▶ _WHAT IS REQUIRED_
Rewrite only the lines starting with the one that contains "The width and" and going on through the one that contains "Describe the element". Put "Point out" in place of "Find the location of" and leave everything else as it is.

▶ _DATA TO PROCESS_
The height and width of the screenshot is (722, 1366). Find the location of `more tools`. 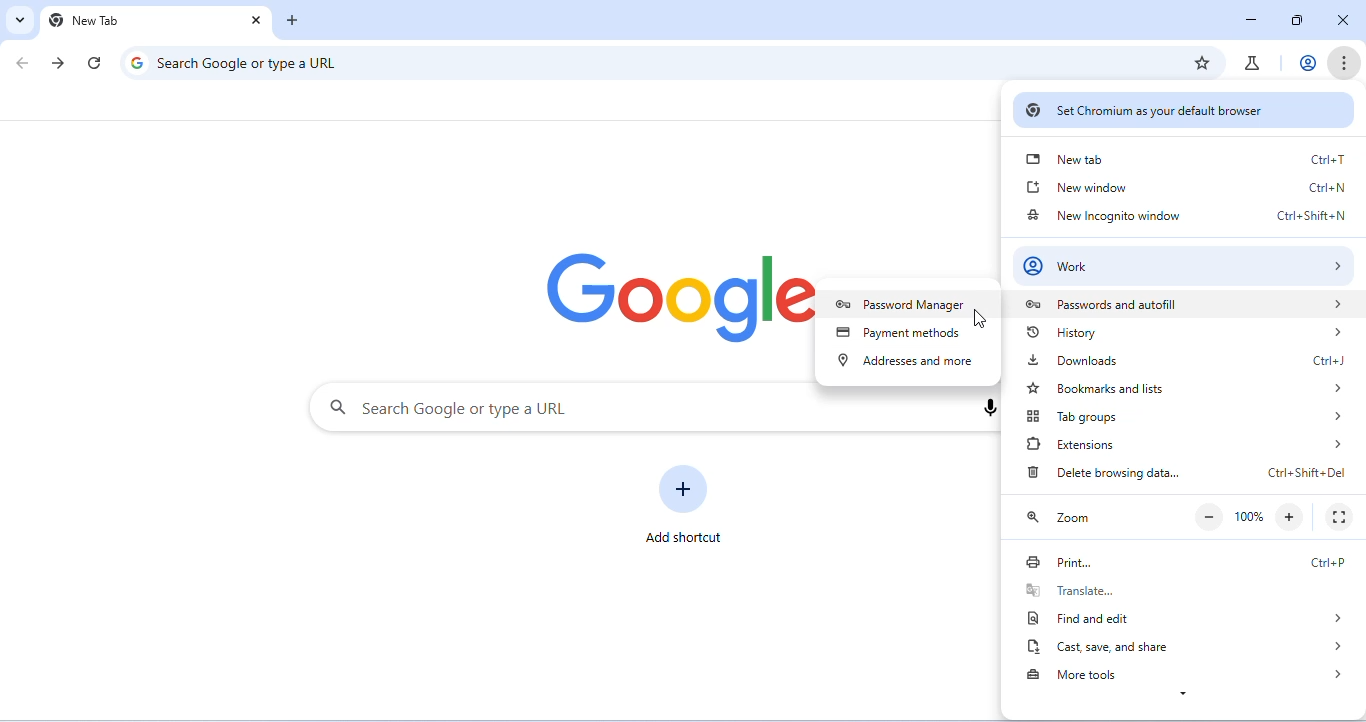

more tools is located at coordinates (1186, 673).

...

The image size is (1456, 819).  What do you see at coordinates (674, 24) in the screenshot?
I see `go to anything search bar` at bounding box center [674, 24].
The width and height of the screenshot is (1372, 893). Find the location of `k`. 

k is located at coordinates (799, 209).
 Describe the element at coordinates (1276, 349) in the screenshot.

▶ _RESULT OF THE EXERCISE_
The width and height of the screenshot is (1372, 893). Point out `k`. 

k is located at coordinates (799, 209).
 Describe the element at coordinates (1276, 349) in the screenshot.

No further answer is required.